Are his problems from being malnourished? He is super thin. Does he have adequate bone density? Are his hips constructed in a way that can be developed, or will he need surgery to ever walk properly? The shelter vet examined him briefly and instructed me to give him a few weeks of gentle exercise and a good diet, supplemented with some glucosamine and fish oil, and we’ll see how he responds to that before we spend too much of the shelter’s medical budget on x-rays.

Overall, his behavior is not terrible, just uneducated, but he is prone to displaying one incredibly annoying tactic: barking in frustration, excitement, or for attention. He barks when you put him in a crate, when you pick up a leash or car keys, when he sees a cat or dog out the window, or when you ask him to sit and you don’t get the treat to him fast enough (in his opinion). And his bark is one of those with the pitch that can make your earwax liquefy. Ouch!

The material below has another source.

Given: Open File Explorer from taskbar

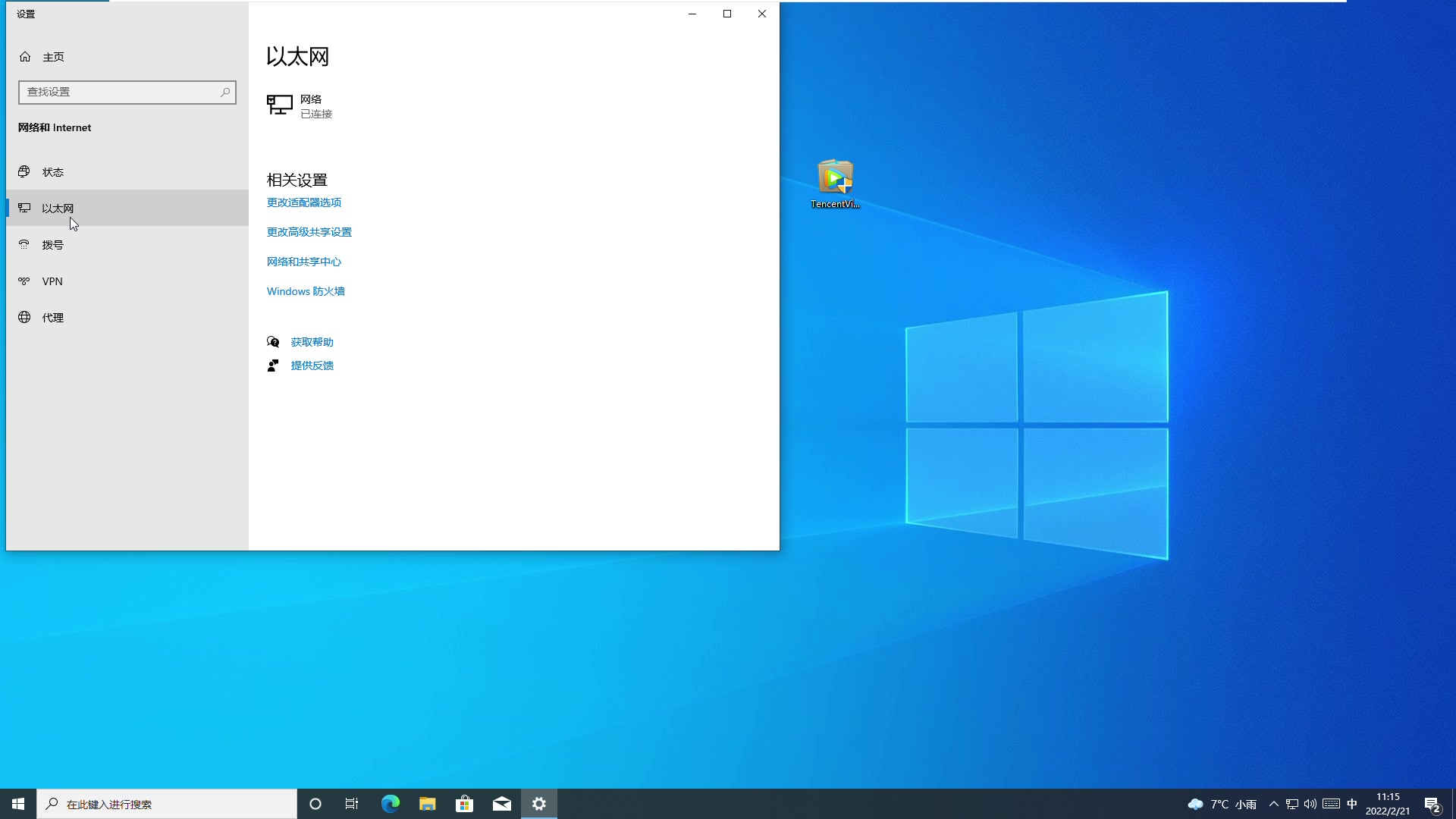Looking at the screenshot, I should pyautogui.click(x=427, y=803).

I just can’t imagine having such a cute dog get to his age – we’re guessing he’s about 10 months or just over a year old – with zero training and apparently, next to no medical care (he is neutered). He has a lot of potential, because he’s sweet and funny and playful. I’ve been working with him daily to teach him to tolerate frustration without barking; to sleep nicely in a crate; to sit, down, come, and walk nicely on a leash (and off, where safe). He’s been doing great – and finally putting on a little muscle, too. Whereas his thighs were flat as pancakes when he came home with me, he has little waffle-thighs now, and some muscle on his shoulders. His front feet no longer look like clown shoes; he is completely walking upright on his front paws now.

His back legs are another story; he is extremely cow-hocked, and still prone to walking a bit on the back of his paws and wrists. I suspect that his hips really don’t work right. He doesn’t seem to be in any pain, but without some sort of major intervention, I don’t see how he can age without developing osteoarthritis or blowing out his knees. He’s getting radiographs and a more complete veterinary exam next week and I’ll know more soon.

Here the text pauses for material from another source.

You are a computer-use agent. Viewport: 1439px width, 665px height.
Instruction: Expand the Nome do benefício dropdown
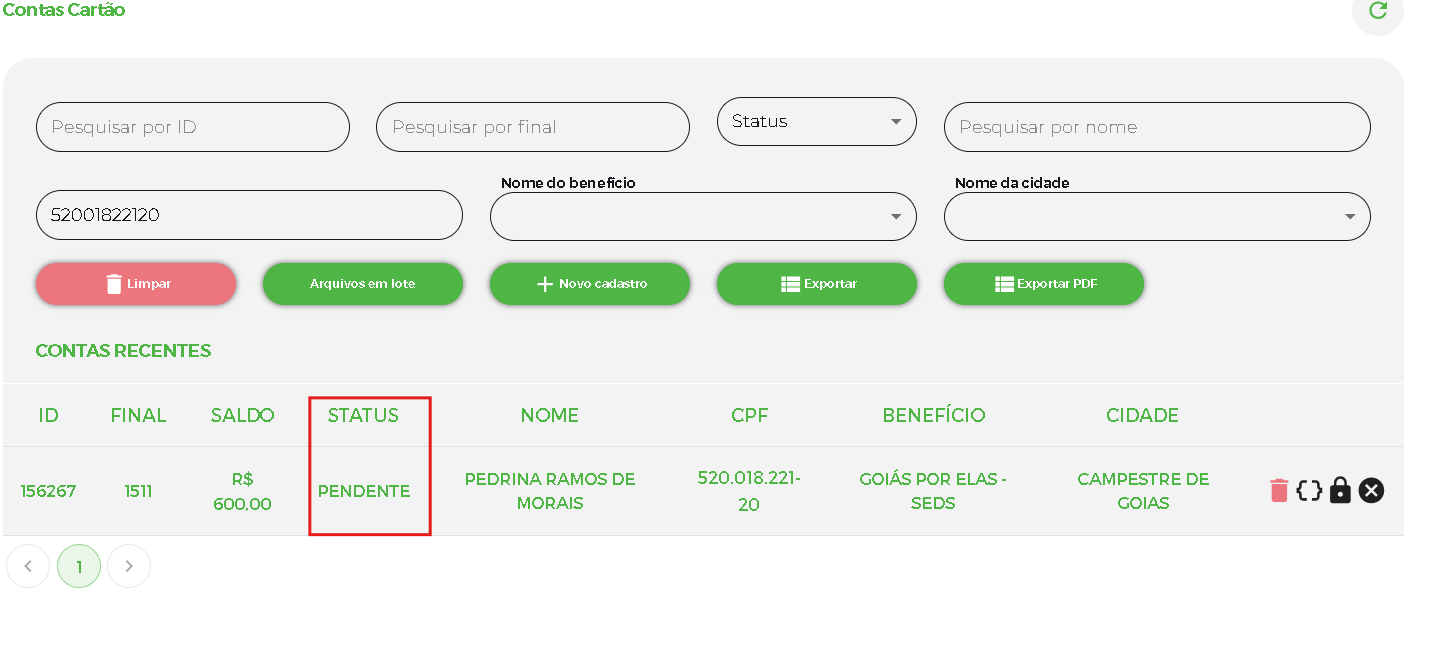(x=703, y=216)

I’ve been mildly optimistic about his prospects, as complicated as they are by his wonky legs, but was plunged into depression by my most recent canine visitor. This is a dog who was found as a stray by a friend. She tried without luck to find his owners, had him neutered, and then tried to find him a home. She said he barked a lot and fought with her dogs, and finally a friend of hers took him, but recently the friend returned him, saying he didn’t get along with her dogs, either, and also, he barked way too much. I agreed to have him come visit my house and share my opinion of his behavior.

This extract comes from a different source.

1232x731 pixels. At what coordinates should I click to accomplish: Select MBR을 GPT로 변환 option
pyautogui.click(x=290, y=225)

I expected, from the description, a dog-aggressive dog. What I have observed is a highly anxious dog – perhaps in pain from terrible-looking knees – who really just wants other dogs to leave him alone and to be with a person. He snarled at Muppet, who, lacking polite canine social skills, approached him too strong and too quickly, but when Muppet left him alone, he calmly went about his business. He frisked about a bit when Woody tried his best to get him to play, but other than that, he’s been all too happy to leave the other dogs alone if they leave him alone. With people, he’s wary at first, but affectionate once he sees that a person will be nice to him.

Here’s what really got me upset: he was handed over to me along with his prescription for Prozac – suggested by a trainer who worked with him a year or more ago and prescribed by a local vet – and an “anti-bark” shock collar! He wasn’t currently wearing it, but “Here it is in case you want to use it, my friend has been using it for a few months…”

I. Just. Can’t.

Even when people are trying to be kind, we’re awful to dogs.

I’d really like to find both of these dogs better homes, but despite the fact that both of them have affection and companionship to offer, they have special needs that will make placing them complicated. Both need direction and management in order to be behaviorally pleasant family members. Both need medical interventions and management to live a pain-free life. Who will take them on?

So, if you happened to call me recently and I sounded cross – that’s what’s wrong. “Floppy” and this more recent orphan dog have made me sad. And mad. And there’s no easy way out of this.